• Description of the task:
Starting at the top of the records below and ending with the line that contains "[Åpne meny] (258, 26)", print each line exactly as written, skipping the pictures.
** Source data follows **
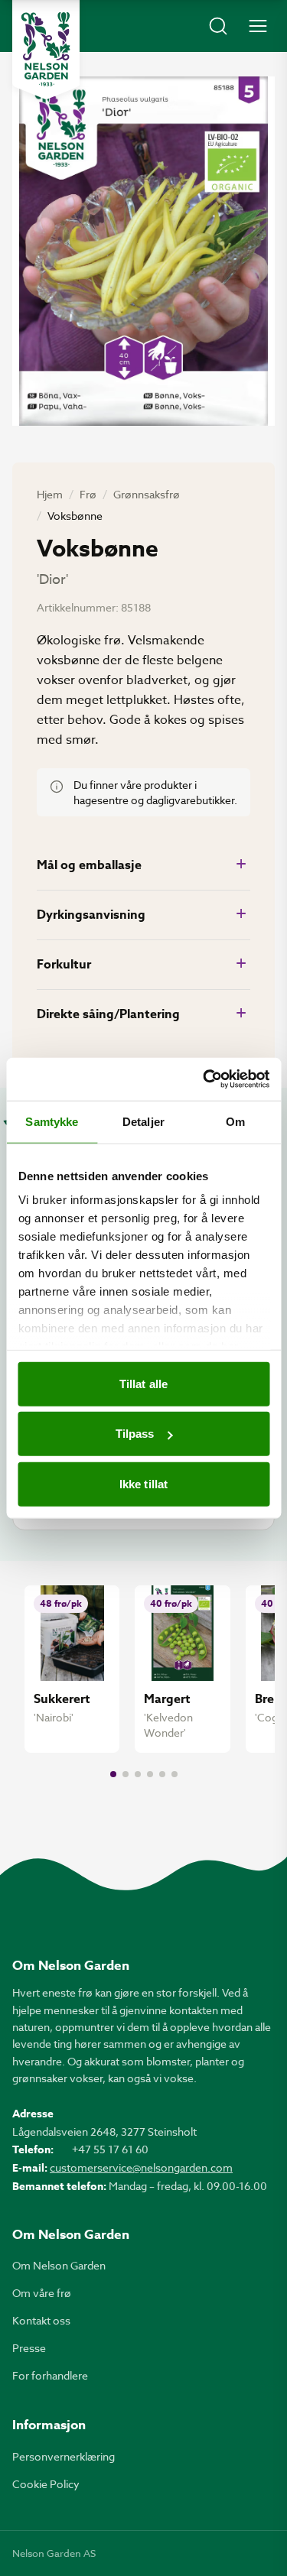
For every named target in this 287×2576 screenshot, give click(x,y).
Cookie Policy (46, 2484)
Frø (88, 494)
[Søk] (218, 26)
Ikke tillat (143, 1483)
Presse (29, 2348)
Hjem (50, 494)
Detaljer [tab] (143, 1120)
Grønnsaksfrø (146, 494)
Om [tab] (235, 1120)
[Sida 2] (125, 1774)
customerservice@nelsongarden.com (141, 2167)
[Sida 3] (138, 1774)
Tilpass (135, 1433)
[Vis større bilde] (143, 251)
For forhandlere (50, 2375)
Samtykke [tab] (51, 1120)
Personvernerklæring (63, 2456)
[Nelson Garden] (46, 49)
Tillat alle (143, 1383)
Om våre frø (41, 2293)
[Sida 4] (150, 1774)
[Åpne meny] (258, 26)
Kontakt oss (41, 2320)
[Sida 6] (174, 1774)
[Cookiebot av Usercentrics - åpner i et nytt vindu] (204, 1079)
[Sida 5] (162, 1774)
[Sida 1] (113, 1774)
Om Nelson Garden (59, 2265)
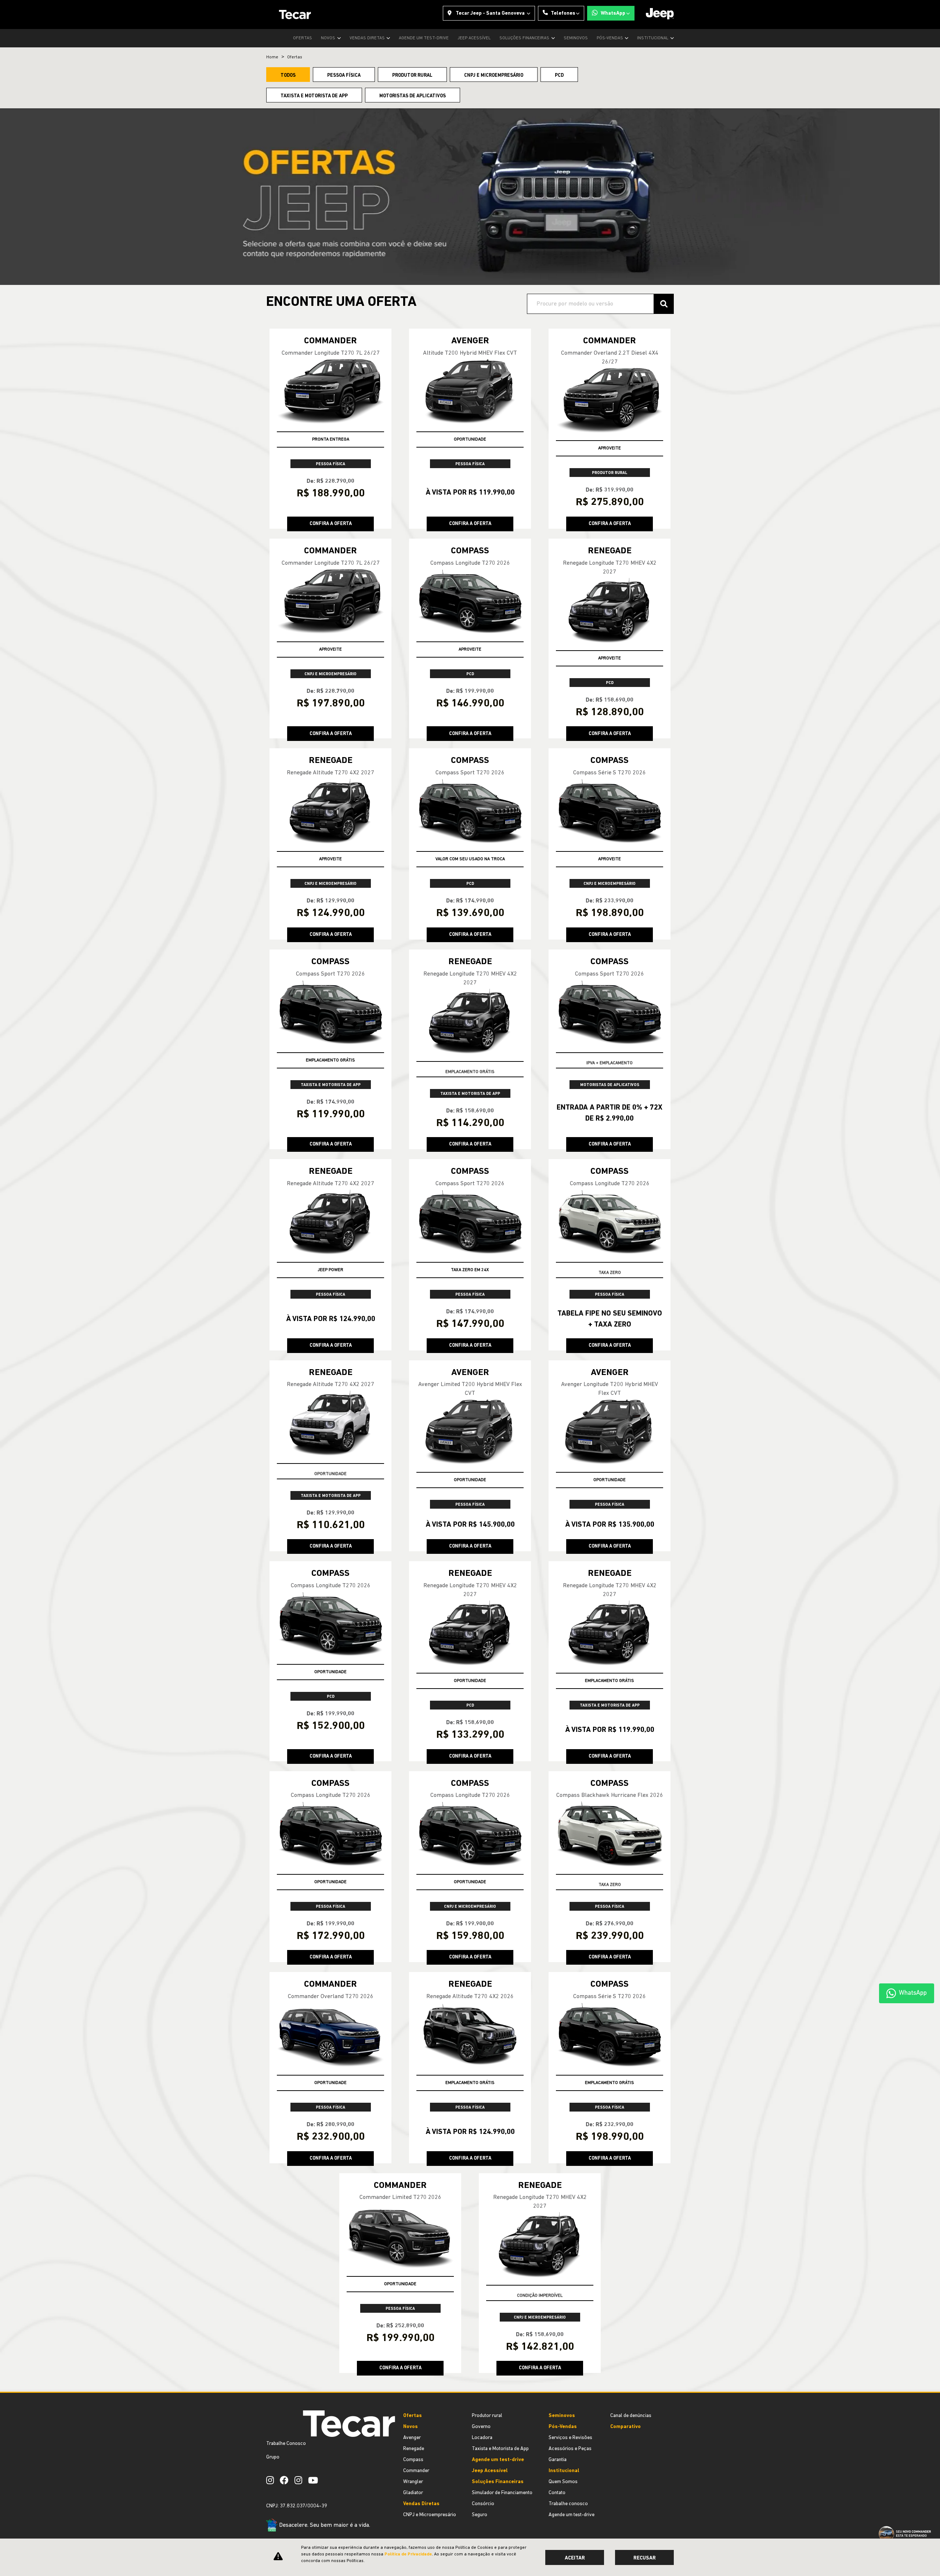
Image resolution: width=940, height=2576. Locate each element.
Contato (557, 2493)
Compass (413, 2460)
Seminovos (576, 38)
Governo (481, 2427)
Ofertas (302, 38)
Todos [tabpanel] (288, 75)
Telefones (563, 13)
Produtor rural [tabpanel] (412, 75)
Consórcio (483, 2504)
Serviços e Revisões (570, 2438)
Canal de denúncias (630, 2415)
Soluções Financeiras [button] (524, 38)
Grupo (272, 2457)
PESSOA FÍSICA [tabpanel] (344, 75)
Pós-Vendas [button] (610, 38)
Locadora (482, 2438)
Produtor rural (487, 2415)
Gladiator (413, 2493)
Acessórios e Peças (570, 2449)
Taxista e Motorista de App (500, 2449)
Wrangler (413, 2482)
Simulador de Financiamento (502, 2493)
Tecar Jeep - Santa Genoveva (490, 13)
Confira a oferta (331, 523)
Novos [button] (328, 38)
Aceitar (575, 2558)
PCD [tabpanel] (559, 75)
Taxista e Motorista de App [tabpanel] (314, 96)
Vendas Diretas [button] (368, 38)
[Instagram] (273, 2480)
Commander (416, 2471)
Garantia (558, 2460)
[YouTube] (316, 2480)
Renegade (413, 2449)
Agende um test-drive (424, 38)
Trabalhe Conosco (286, 2443)
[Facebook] (287, 2480)
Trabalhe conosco (568, 2504)
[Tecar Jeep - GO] (294, 14)
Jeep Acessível (474, 38)
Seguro (479, 2515)
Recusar (644, 2558)
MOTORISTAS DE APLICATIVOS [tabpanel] (412, 96)
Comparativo (625, 2427)
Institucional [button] (653, 38)
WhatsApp (613, 13)
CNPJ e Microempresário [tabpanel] (493, 75)
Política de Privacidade (408, 2554)
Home (272, 57)
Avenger (412, 2438)
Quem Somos (563, 2482)
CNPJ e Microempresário (429, 2515)
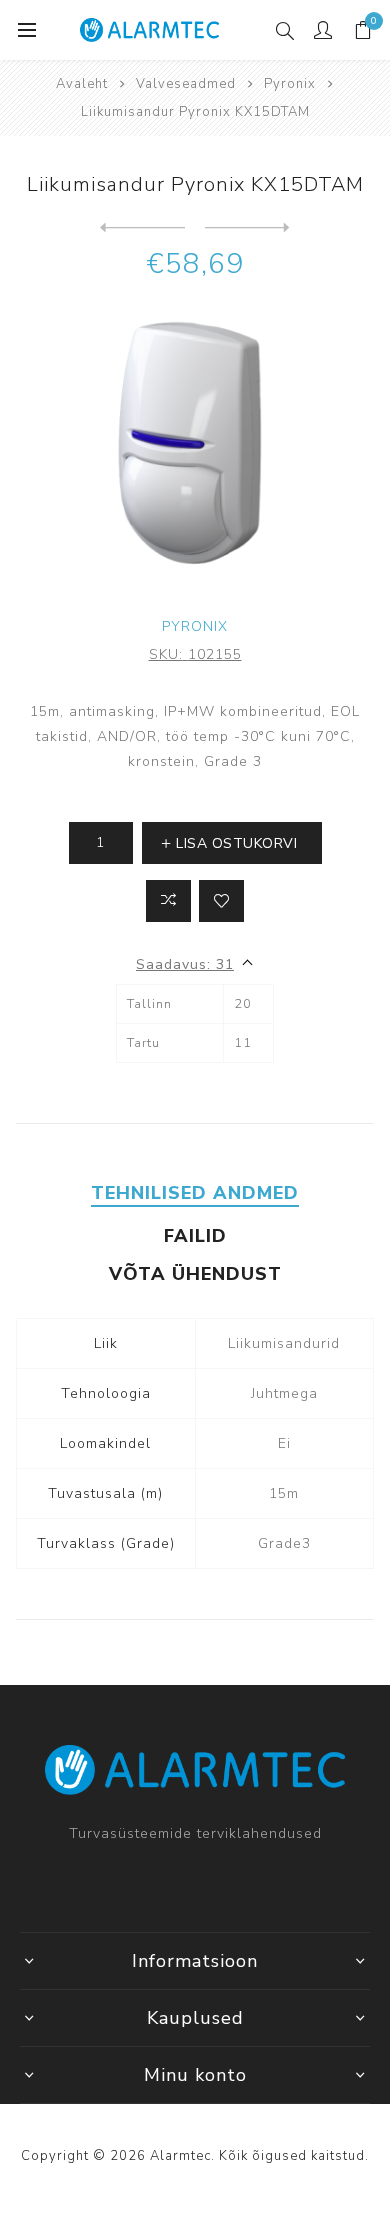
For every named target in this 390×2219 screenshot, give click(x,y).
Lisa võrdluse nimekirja (168, 901)
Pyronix (195, 626)
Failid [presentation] (195, 1236)
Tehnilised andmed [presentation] (195, 1193)
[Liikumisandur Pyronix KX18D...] (247, 228)
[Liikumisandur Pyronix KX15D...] (142, 228)
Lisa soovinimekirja (221, 901)
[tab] (195, 1193)
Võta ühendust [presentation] (195, 1274)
** End of Source data **
• The completed task:
For every named target in this 287×2576 screenshot, give click(x,y).
Cookie Policy (46, 2484)
Frø (88, 494)
[Søk] (218, 26)
Ikke tillat (143, 1483)
Presse (29, 2348)
Hjem (50, 494)
Detaljer [tab] (143, 1120)
Grønnsaksfrø (146, 494)
Om [tab] (235, 1120)
[Sida 2] (125, 1774)
customerservice@nelsongarden.com (141, 2167)
[Sida 3] (138, 1774)
Tilpass (135, 1433)
[Vis større bilde] (143, 251)
For forhandlere (50, 2375)
Samtykke [tab] (51, 1120)
Personvernerklæring (63, 2456)
[Nelson Garden] (46, 49)
Tillat alle (143, 1383)
Om våre frø (41, 2293)
[Sida 4] (150, 1774)
[Åpne meny] (258, 26)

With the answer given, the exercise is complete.